Les autorités britanniques et l’ONR (organisme de régulation nucléaire anglais) avaient pourtant lancé maints avertissements, non suivis d’effets. Les manquements constants aux normes en matière de cybersécurité n’ont pas été plus pris au sérieux (voire ont été dissimulés), cependant que la sécurité concerne quelques 11 000 employés directement, et des populations alentours pouvant être impactées par toute défaillance.

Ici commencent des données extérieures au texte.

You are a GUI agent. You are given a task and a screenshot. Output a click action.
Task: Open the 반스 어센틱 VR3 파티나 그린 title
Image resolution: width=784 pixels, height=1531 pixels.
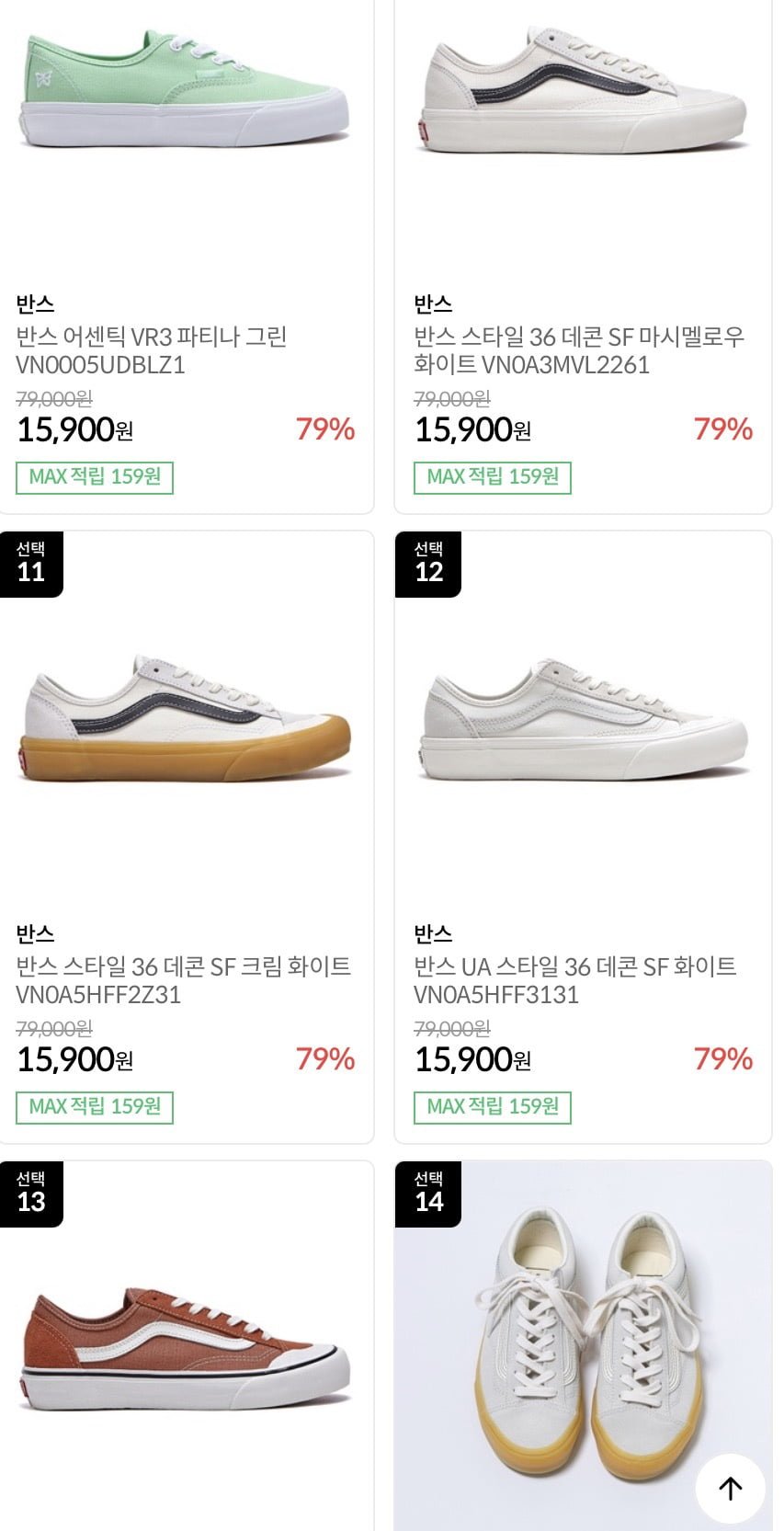coord(152,350)
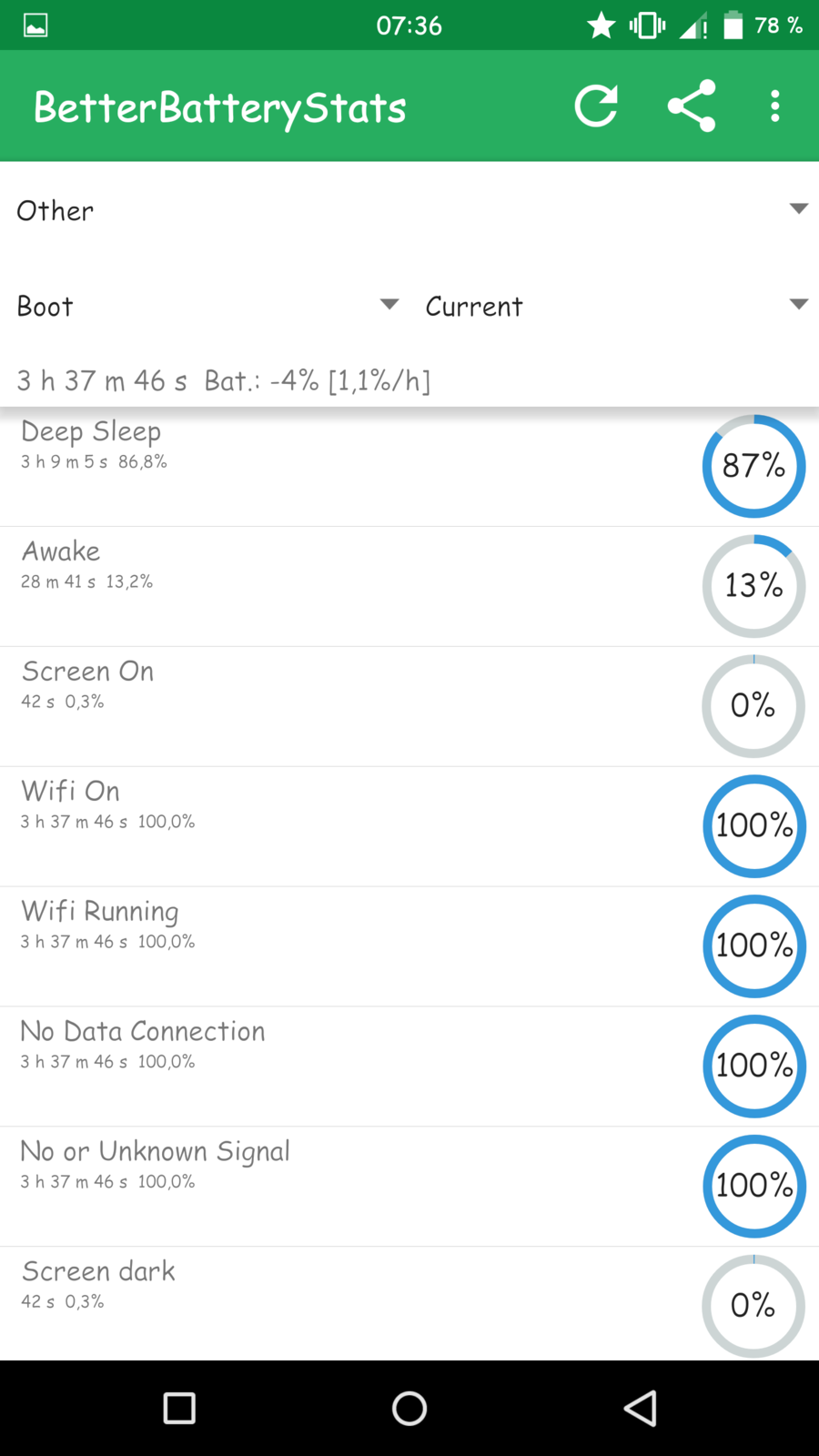Tap the refresh icon in toolbar
The image size is (819, 1456).
(x=596, y=106)
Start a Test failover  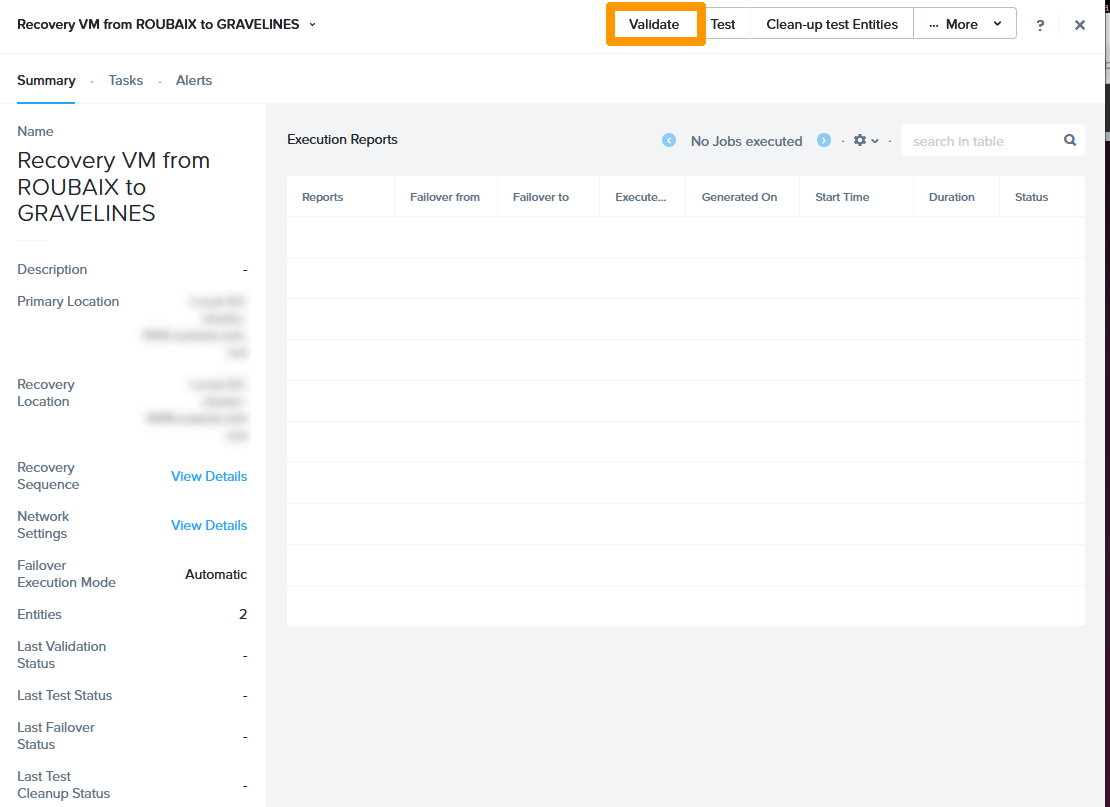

La situation ne parait pas encore résolue puisqu’il est encore exigé du personnel du site de travailler via leurs ordinateurs personnels. Pas rassurant quand sont concernés les salariés travaillant sur des projets sensibles. La compromission des matériels les plus confidentiels semble évitée au prix de procédures de dernier ressort. Ce qui fait juger par les spécialistes que les matériels seraient atteints. Des pertes de données sont subséquemment craintes. Mais le plus important réside dans la maitrise opérationnelle et fonctionnelle conservée d’un tel site.

Aussi, cet épisode n’est pas anodin et dénué d’importance. Surtout pour un site considéré comme l’un des plus dangereux au monde. Côté dangerosité, le podium pourrait se disputer avec le site français de La Hague, au regard des tonnes de plutonium stockées dans cette partie du Cotentin, entre autres déchets hautement radioactifs (des milliers de tonnes de barres de combustible usé…). Comme un mauvais augure.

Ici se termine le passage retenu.